◆ Your goal: Within the records below, reproduce without change the lines from the line that has "This screenshot has height=991, width=1567." through the line that has "Given: Increase the", and only those.

----------------------------------------

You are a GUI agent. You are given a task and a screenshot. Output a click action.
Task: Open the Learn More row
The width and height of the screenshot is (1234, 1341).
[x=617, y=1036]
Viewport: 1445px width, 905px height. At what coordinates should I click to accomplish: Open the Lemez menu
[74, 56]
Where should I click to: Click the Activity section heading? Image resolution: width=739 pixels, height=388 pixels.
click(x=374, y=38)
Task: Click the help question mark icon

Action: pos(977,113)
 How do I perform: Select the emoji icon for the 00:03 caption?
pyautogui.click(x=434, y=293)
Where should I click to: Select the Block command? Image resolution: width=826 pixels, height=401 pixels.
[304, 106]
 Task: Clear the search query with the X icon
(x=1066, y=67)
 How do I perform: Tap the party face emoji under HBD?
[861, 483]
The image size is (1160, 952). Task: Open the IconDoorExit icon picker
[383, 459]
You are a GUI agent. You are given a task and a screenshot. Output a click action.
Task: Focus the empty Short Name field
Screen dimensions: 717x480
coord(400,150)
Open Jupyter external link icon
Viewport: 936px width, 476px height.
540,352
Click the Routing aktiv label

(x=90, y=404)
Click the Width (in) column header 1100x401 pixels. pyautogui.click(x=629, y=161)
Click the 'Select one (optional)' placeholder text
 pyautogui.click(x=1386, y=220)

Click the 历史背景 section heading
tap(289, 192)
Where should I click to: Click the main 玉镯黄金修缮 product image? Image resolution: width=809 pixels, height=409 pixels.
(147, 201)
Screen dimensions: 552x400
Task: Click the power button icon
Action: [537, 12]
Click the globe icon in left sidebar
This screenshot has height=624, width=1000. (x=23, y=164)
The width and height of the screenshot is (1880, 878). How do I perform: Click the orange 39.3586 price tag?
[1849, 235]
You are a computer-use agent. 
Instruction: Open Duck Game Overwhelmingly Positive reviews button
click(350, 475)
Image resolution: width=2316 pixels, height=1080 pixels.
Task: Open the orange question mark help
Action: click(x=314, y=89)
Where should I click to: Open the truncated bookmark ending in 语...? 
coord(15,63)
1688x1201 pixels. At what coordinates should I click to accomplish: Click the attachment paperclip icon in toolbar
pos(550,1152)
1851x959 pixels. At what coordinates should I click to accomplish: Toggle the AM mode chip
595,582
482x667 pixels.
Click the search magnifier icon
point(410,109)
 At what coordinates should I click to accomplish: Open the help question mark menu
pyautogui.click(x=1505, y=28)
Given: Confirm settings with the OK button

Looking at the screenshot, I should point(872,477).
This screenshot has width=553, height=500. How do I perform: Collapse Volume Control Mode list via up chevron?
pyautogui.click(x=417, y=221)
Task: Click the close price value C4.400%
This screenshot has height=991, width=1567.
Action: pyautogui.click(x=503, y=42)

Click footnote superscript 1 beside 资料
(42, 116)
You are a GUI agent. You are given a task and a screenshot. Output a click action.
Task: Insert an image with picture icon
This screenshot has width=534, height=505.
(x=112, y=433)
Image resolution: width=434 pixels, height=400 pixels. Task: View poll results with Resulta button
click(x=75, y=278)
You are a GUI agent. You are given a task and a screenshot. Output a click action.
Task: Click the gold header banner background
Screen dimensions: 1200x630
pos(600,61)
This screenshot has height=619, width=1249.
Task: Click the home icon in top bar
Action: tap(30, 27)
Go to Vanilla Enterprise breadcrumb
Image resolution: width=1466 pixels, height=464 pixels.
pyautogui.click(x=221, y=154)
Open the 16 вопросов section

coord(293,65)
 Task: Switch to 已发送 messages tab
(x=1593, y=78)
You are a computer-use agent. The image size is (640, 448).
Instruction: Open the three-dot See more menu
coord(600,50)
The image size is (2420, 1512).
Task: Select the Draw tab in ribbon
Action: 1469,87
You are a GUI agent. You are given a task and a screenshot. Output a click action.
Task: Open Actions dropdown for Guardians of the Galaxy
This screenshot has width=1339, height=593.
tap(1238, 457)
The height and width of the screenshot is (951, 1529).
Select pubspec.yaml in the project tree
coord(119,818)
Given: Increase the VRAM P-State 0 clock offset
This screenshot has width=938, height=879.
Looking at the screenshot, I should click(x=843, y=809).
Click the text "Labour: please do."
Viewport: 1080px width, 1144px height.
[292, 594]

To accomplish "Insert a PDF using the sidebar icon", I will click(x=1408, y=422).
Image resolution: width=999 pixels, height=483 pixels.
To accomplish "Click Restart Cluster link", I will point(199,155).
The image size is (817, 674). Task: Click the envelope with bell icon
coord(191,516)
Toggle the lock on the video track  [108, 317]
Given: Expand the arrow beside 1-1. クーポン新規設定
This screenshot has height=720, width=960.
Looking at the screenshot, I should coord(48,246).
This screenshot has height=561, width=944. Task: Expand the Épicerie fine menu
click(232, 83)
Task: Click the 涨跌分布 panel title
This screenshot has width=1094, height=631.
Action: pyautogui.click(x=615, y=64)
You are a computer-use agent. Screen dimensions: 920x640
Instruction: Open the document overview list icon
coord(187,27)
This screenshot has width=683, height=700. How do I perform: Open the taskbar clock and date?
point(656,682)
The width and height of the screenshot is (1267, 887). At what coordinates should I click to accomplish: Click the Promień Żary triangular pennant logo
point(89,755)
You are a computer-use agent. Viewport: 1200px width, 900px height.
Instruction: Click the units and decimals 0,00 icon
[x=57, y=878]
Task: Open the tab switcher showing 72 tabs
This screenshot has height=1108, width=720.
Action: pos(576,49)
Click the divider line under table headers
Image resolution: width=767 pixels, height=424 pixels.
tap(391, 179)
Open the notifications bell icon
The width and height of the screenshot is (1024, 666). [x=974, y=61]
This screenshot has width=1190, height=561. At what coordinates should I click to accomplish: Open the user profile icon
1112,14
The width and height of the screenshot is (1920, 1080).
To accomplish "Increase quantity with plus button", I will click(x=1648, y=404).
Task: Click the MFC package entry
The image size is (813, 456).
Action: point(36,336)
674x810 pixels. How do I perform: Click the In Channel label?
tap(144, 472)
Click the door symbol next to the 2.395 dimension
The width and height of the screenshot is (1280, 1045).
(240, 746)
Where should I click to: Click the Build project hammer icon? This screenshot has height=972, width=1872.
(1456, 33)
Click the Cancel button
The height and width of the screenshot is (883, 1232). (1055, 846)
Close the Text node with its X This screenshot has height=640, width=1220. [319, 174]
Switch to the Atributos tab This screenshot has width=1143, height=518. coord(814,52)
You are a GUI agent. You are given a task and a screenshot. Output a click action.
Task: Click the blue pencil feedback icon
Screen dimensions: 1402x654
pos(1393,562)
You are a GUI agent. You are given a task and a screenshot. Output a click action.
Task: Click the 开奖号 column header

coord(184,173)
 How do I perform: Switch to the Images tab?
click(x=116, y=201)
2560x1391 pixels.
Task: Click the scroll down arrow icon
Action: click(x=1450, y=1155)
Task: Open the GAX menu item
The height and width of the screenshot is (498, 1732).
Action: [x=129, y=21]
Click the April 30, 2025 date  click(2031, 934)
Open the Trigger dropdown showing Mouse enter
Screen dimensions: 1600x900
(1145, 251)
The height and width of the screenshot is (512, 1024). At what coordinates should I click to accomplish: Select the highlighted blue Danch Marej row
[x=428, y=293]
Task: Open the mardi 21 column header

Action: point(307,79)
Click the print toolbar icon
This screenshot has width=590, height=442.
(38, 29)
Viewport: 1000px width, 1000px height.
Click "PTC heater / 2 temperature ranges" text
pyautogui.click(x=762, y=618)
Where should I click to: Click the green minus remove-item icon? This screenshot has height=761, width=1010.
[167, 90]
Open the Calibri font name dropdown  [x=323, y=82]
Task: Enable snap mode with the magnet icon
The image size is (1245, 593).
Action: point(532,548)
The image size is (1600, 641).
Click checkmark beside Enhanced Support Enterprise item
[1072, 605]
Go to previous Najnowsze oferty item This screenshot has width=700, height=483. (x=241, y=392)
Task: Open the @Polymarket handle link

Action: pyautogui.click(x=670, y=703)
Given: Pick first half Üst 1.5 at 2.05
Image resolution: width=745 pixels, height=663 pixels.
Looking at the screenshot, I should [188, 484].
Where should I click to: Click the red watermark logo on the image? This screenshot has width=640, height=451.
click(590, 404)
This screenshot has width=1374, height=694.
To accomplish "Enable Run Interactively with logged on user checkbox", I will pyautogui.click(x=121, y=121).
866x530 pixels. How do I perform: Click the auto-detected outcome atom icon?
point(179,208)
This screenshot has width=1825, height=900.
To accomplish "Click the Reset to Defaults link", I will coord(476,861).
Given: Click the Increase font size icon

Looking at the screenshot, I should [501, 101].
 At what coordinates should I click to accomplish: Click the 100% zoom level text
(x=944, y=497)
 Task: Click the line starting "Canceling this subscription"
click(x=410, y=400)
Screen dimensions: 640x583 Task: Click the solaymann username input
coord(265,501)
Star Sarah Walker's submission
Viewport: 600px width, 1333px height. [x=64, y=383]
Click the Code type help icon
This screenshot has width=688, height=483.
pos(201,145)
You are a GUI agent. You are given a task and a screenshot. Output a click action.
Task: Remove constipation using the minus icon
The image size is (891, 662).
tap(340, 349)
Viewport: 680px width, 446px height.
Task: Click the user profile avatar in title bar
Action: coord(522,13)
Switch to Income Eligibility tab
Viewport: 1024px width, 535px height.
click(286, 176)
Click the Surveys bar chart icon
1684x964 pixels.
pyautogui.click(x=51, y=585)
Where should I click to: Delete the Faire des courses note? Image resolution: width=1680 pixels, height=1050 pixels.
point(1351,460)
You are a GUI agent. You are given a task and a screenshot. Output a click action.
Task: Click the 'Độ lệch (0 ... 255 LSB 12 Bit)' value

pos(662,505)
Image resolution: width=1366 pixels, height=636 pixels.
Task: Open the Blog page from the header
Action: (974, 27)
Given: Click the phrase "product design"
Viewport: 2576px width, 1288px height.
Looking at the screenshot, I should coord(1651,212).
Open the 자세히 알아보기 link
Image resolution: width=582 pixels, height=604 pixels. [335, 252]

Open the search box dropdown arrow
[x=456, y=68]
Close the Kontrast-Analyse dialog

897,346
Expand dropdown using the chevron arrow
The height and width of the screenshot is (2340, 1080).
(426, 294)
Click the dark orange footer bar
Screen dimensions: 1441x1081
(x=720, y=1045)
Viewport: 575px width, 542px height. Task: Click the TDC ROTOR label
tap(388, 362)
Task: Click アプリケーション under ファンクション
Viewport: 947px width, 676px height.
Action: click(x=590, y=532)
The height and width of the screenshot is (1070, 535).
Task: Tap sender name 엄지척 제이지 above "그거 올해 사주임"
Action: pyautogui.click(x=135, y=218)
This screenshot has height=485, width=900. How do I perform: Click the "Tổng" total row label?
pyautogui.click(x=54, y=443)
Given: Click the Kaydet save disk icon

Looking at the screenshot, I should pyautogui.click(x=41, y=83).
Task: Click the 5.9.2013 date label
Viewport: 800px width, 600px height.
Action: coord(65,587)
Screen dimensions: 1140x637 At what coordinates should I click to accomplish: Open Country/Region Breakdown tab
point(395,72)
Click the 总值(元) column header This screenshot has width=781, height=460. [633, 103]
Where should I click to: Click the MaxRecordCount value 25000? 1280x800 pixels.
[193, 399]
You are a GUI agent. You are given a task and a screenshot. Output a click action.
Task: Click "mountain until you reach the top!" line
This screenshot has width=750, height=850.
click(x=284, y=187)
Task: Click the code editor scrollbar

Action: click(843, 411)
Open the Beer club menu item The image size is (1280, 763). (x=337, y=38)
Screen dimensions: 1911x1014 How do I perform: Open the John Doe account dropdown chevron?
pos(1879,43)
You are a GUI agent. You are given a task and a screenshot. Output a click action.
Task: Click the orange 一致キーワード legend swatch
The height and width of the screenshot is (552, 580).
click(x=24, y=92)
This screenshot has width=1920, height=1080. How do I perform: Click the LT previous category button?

----------------------------------------

◆ Exercise result:
This screenshot has height=991, width=1567.
Action: pyautogui.click(x=503, y=42)

Click footnote superscript 1 beside 资料
(42, 116)
You are a GUI agent. You are given a task and a screenshot. Output a click action.
Task: Insert an image with picture icon
This screenshot has width=534, height=505.
(x=112, y=433)
Image resolution: width=434 pixels, height=400 pixels. Task: View poll results with Resulta button
click(x=75, y=278)
You are a GUI agent. You are given a task and a screenshot. Output a click action.
Task: Click the gold header banner background
Screen dimensions: 1200x630
pos(600,61)
This screenshot has height=619, width=1249.
Task: Click the home icon in top bar
Action: tap(30, 27)
Go to Vanilla Enterprise breadcrumb
Image resolution: width=1466 pixels, height=464 pixels.
pyautogui.click(x=221, y=154)
Open the 16 вопросов section

coord(293,65)
 Task: Switch to 已发送 messages tab
(x=1593, y=78)
You are a computer-use agent. The image size is (640, 448).
Instruction: Open the three-dot See more menu
coord(600,50)
The image size is (2420, 1512).
Task: Select the Draw tab in ribbon
Action: 1469,87
You are a GUI agent. You are given a task and a screenshot. Output a click action.
Task: Open Actions dropdown for Guardians of the Galaxy
This screenshot has width=1339, height=593.
tap(1238, 457)
The height and width of the screenshot is (951, 1529).
Select pubspec.yaml in the project tree
coord(119,818)
Given: Increase the VRAM P-State 0 clock offset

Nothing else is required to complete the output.